Mechanical Love, by the Danish filmmaker Phie Ambo, starts with shots of a bamboo forest in Japan, a plant that traditionally symbolizes strength of character and sense of self and, because it easily bends without breaking, grace as well. These images, accompanied with the sound of its leaves in the wind, intercut with close-ups of wires and electronics, set the tone of the film, which from then on enters a world of silicon and circuits in robotic labs presenting human-machine interactions.
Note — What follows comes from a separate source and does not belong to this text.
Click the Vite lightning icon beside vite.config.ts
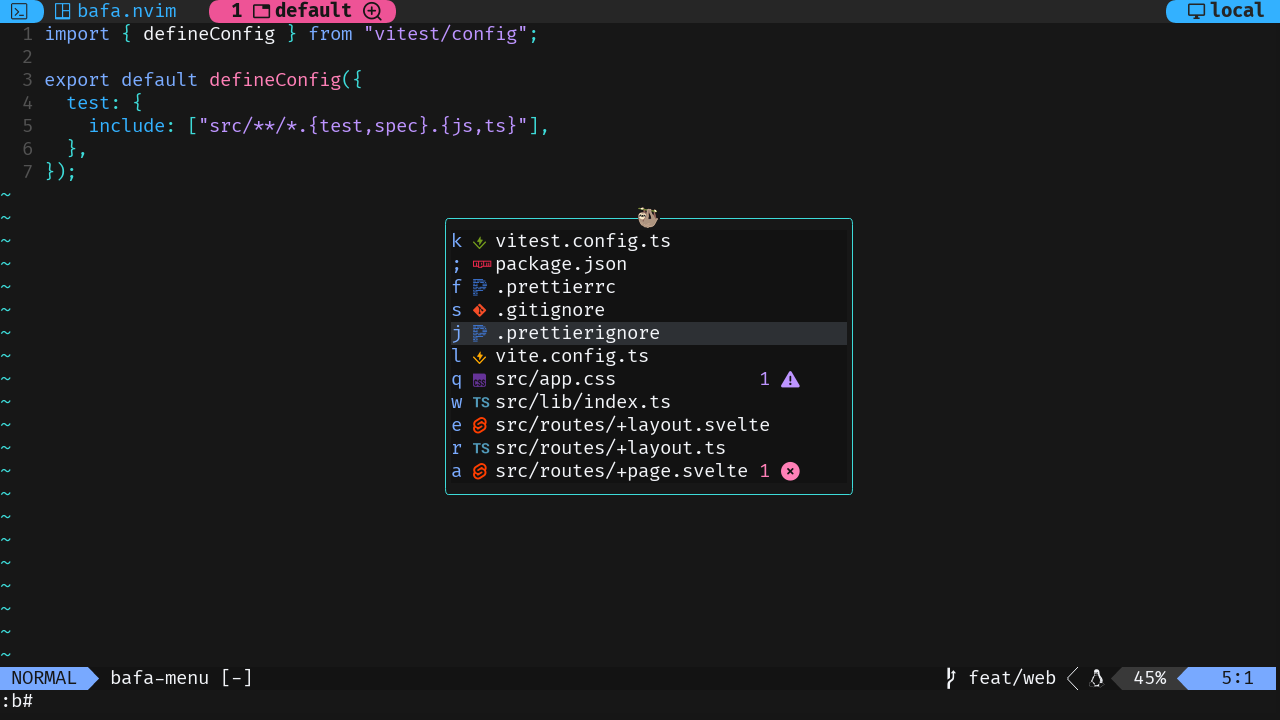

Professor Hiroshi Ishiguro, director of the Intelligent Robotics Laboratory at Osaka University < www.ed.ams.eng.osaka-u.ac.jp/ >, presents his studies of humanlike presence using tele-operated “geminoids,” whereby sound (voice) and movement can be steered remotely through Internet connection during an interaction with a human person. Their difference with “humanoids” (robots in the shape of humans) and “androids” (robots that look and move like humans) is that “geminoids”—a term deriving from “twin”—resemble a specific person. Following earlier experiments, where Ishiguro’s then four-year-old daughter Lisa met her look-alike geminoid, the documentary guides us through the preparatory phase in the labs of a first test-run with Ishiguro’s own “double” geminoid to meet his daughter and wife. Ishiguro points out that, whereas working with androids challenges issues of human likeness, with geminoids he had to ask: “What is human presence?”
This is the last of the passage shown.